In Göttliche Gedanken (Godly Thoughts), Andreas Schmidt provides an in-depth discussion of the metaphysics of knowledge and of mind in four early-modern rationalists: Descartes, Malebranche, Spinoza, and Leibniz. His topic overlaps with what is called “philosophy of mind” in contemporary Anglo-American circles, for he is quite interested in the relation between mind and body in these four historical thinkers. But as Schmidt effectively reminds us, the “mind-body problem” looks entirely different when embedded in the conceptual setting of the seventeenth century. In Schmidt’s reading, reflection on mind at that time begins with reflection on knowledge and our capacity to know. What must the mind be in order for us to have the knowledge that we have (and to lack the knowledge that we lack)? For a seventeenth-century rationalist, this question cannot be addressed without an investigation of the human mind’s relation to the mind of God (the knower par excellence). And this topic, in turn, has deep historical roots in theology and (especially) in scholastic philosophy. Schmidt’s investigation leads us through a number of systematic parallels between various arguments of Descartes, Malebranche, Spinoza, and Leibniz and certain traditional theological ideas—for example the doctrine of the visio beatifica as found in Aquinas’s or Scotus’s use of formal vs. real distinction.

This brief description of the book might suggest a formidably dusty and possibly dry work of historical scholarship. But this volume is nothing of the kind. Schmidt is an analytically incisive writer with an absorbing story to tell—and he tells it in a lively, clear, and engaging fashion. Staying close to the philosophers’ texts, he systematically develops his arguments, considering questions, objections, and alternative interpretations along the way. The exposition is generally well informed regarding recent specialized scholarship on the four rationalists, and the argumentation is clear and tight. The result is an interesting approach to each of the rationalists that puts familiar issues and textual passages in a fresh and often intriguing light.

The book is straightforwardly divided into four sections, each dealing with one of the four thinkers.

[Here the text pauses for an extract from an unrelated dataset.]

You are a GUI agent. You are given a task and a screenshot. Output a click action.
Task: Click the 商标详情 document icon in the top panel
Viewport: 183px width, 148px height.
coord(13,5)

Approximately one hundred pages in length, each of these sections could be read (and can be recommended) as an independent monograph—a solid analytical commentary on some central issues in a single thinker’s system. Brought together in one volume, the four essays suggest some parallels and point toward interesting differences in the philosophers’ views of the relationship between the human mind and the mind of God. The most disappointing aspect of the book, though, is that the author seldom steps back to get a broader overview of all four thinkers—and thus seldom addresses connections, parallels, and contrasts in an explicit and systematic way. The reader is left to do most of the comparative analysis and to search for the unifying thesis.

But the individual analyses are exceptionally good. For example, Schmidt spends a lot of time on Descartes’ cogito, rehearsing various familiar interpretations before settling on (and arguing persuasively for) the view that sees the “I think” as a performative speech act whose utterance posits the subject (thus rendering the “I am” immune from error). [End Page 495] Recognizing that his proposal might be thought anachronistic, he turns to Suárez and argues that the words of the priest (Hoc est corpus meum) were understood to operate in a similarly performative way. In his discussion of the Meditation III proof of God’s existence, Schmidt argues for an interesting connection between the a priori character of the idea of God and the epistemic assumptions underlying the Meditation II discussion of the cogito. And as he examines the epistemic role of the idea of God, Schmidt makes a convincing and interesting case that Descartes’ argument is solidly in the tradition of the visio beatifica.

Schmidt’s discussion of Spinoza is especially well versed in the current secondary literature, and moves the...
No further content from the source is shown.